Travel in a New Light

With business travel caught between a fading pandemic crisis and an uncertain return, we look for clues to the future
Open up any newspaper, magazine or travel website these days and you will find no shortage of studies showing just how eager business travelers are to get back on the road. There are companies to rebuild, connections to re-bridge and a level of confidence to rediscover – but all that still lies ahead. For now, we find ourselves in a murky transition, knowing the new normal will be different but not quite sure how.

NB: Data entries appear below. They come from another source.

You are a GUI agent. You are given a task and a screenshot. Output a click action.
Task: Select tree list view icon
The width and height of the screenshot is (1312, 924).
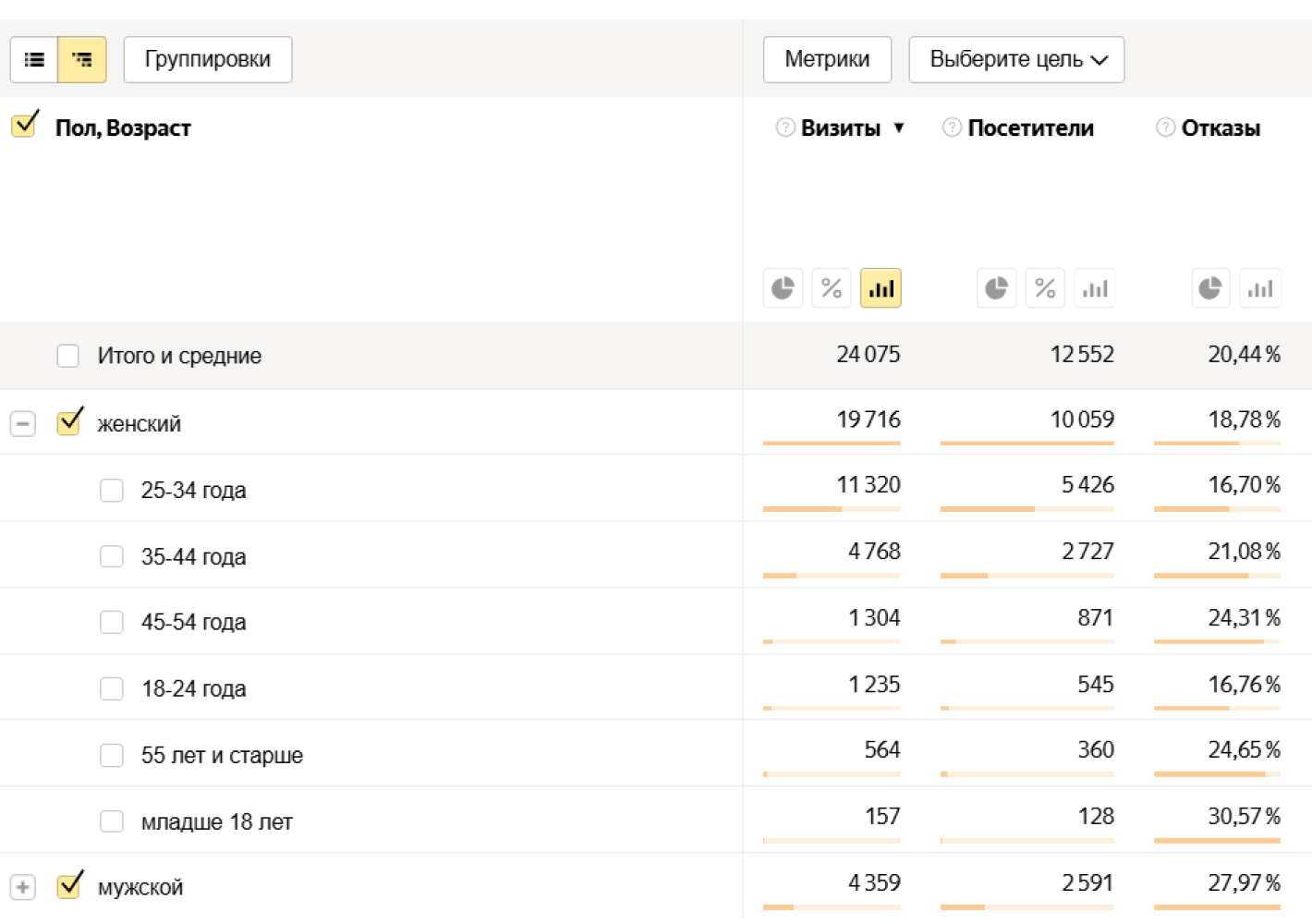click(x=82, y=60)
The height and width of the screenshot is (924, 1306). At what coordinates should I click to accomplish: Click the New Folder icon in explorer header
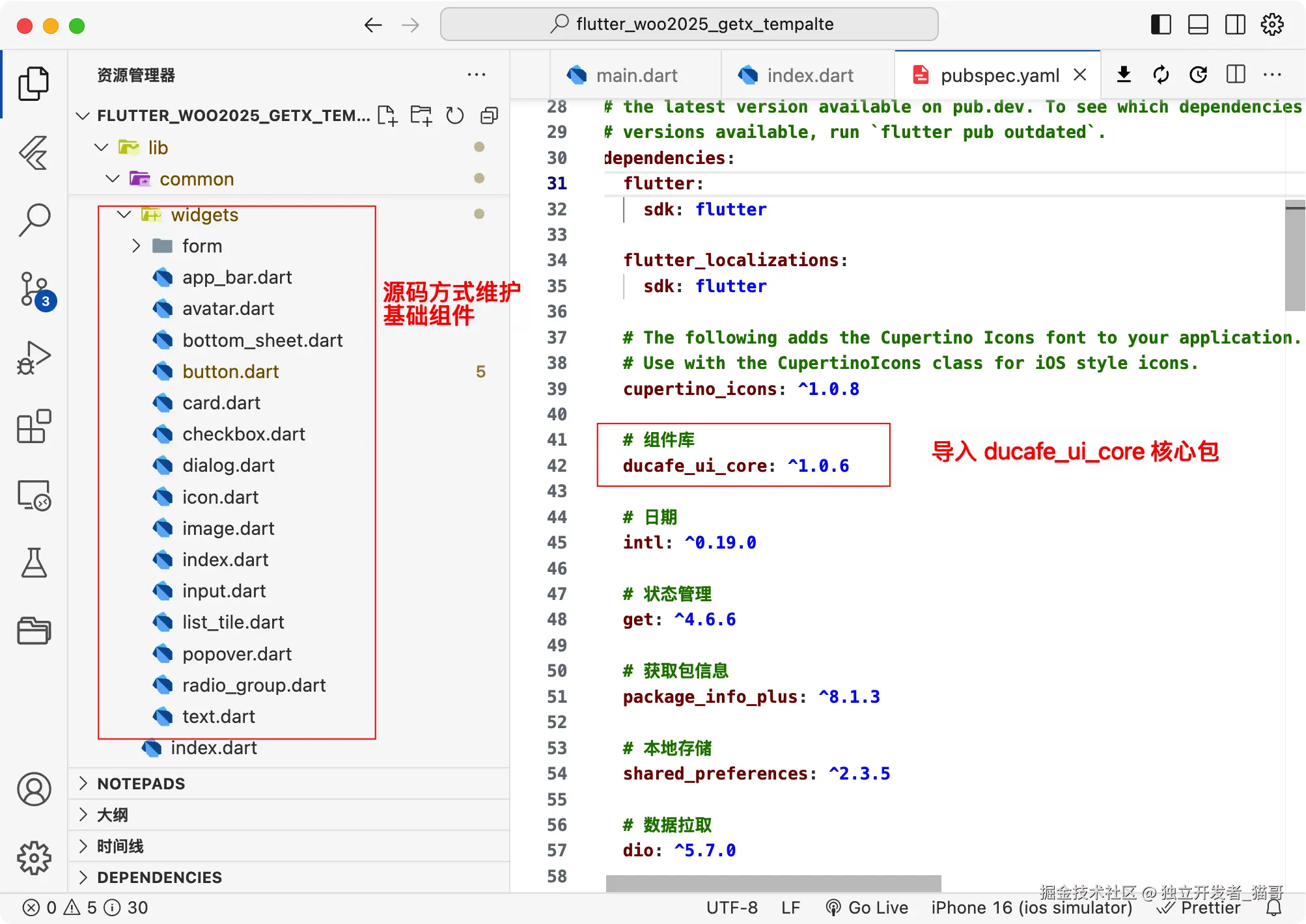[421, 116]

As planes fill up now, including occupying middle seats and serving passengers drinks, and as hotels and resorts are ratcheting up rates to meet rising occupancies, we look at what’s in store for travel in the coming weeks, months and even years.

So far the news has been good. Domestic flights are nearly 77 percent full, on average, according to trade group Airlines for America. Carriers are ramping up flights and routes, and international travel, however tentative, is set to get a big boost from the European Union as borders open up, one by one, mostly to vaccinated travelers.

“Pre-pandemic, the issue was overcrowding at airports that were operating over their planned capacity,” says Michael Taylor, travel intelligence lead at J.D. Power. “Airlines had done a fantastic job maximizing the load on flights, which is key to profitability. No flier likes a packed aircraft, but that’s not the way to operate a financially successful airline,” Taylor explains.